» DIRECTIONS: Copy exactly and only the lines running from the one that contains "At what coordinates" to the final line of the data below, without the pictures.

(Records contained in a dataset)
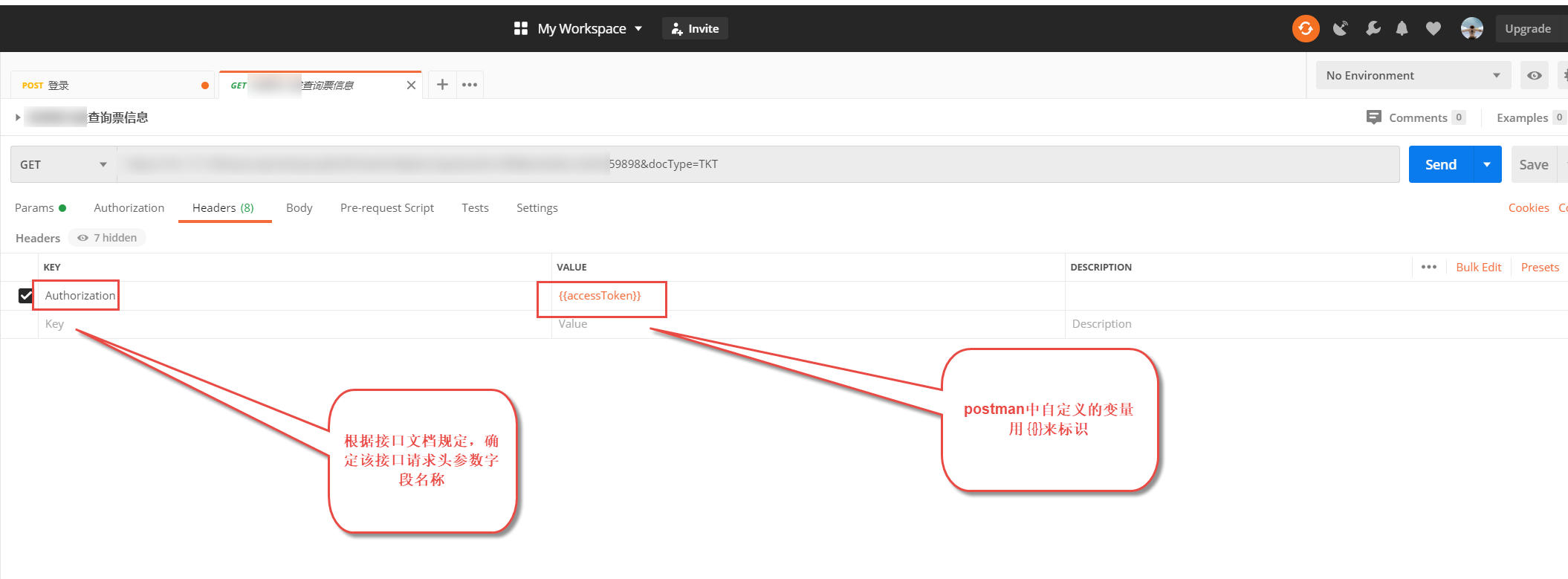Click the plus icon to add tab
The width and height of the screenshot is (1568, 579).
point(442,85)
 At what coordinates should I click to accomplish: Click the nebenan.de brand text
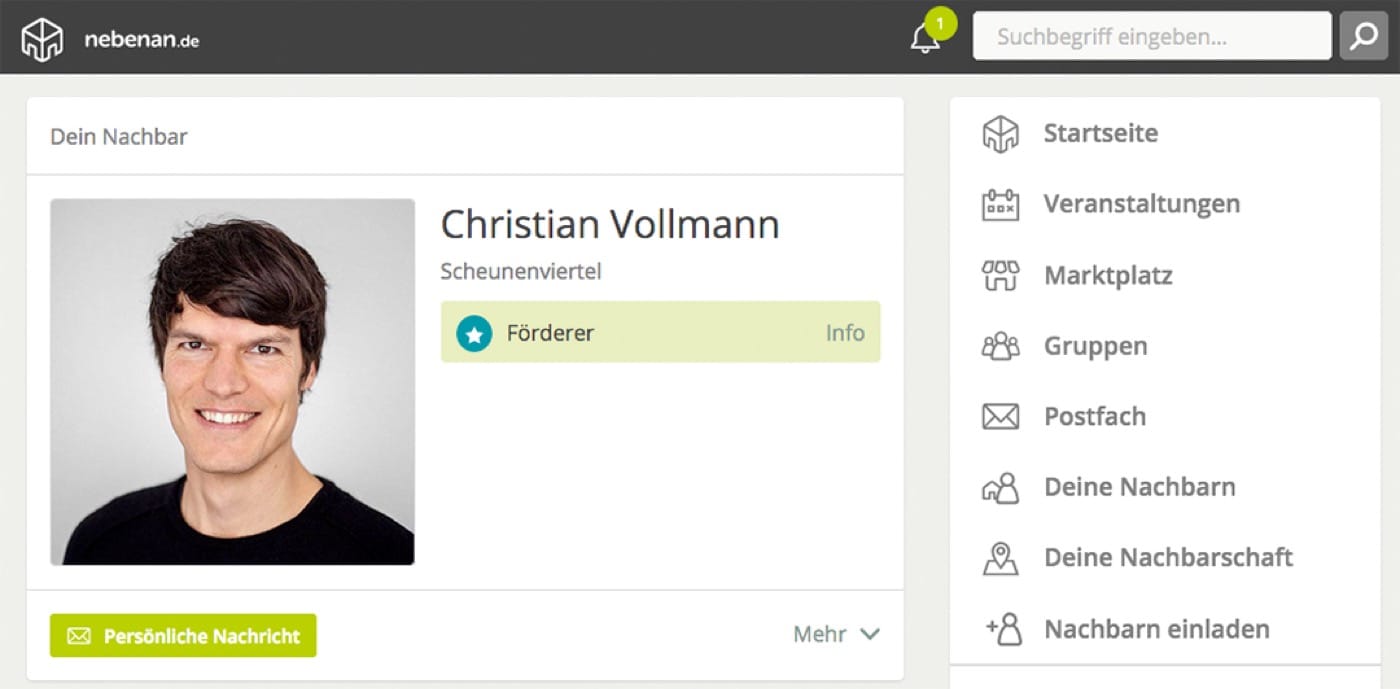(x=141, y=40)
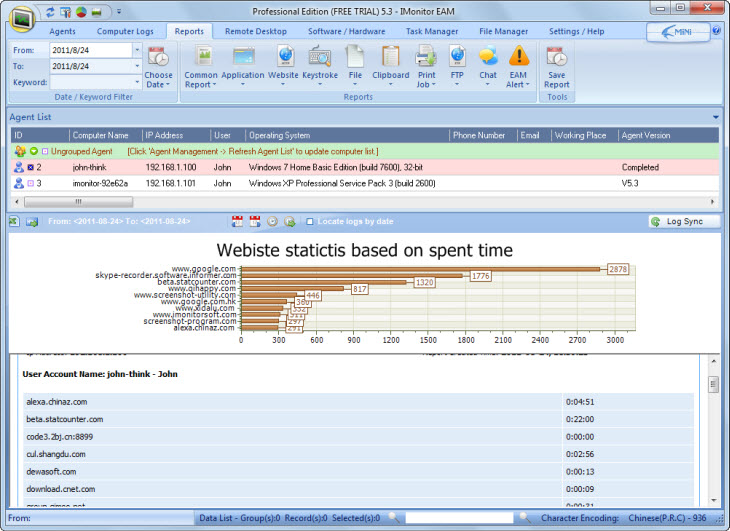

» REPLY:
 At what coordinates should I click to accomplish: Click the nebenan.de brand text
(x=141, y=40)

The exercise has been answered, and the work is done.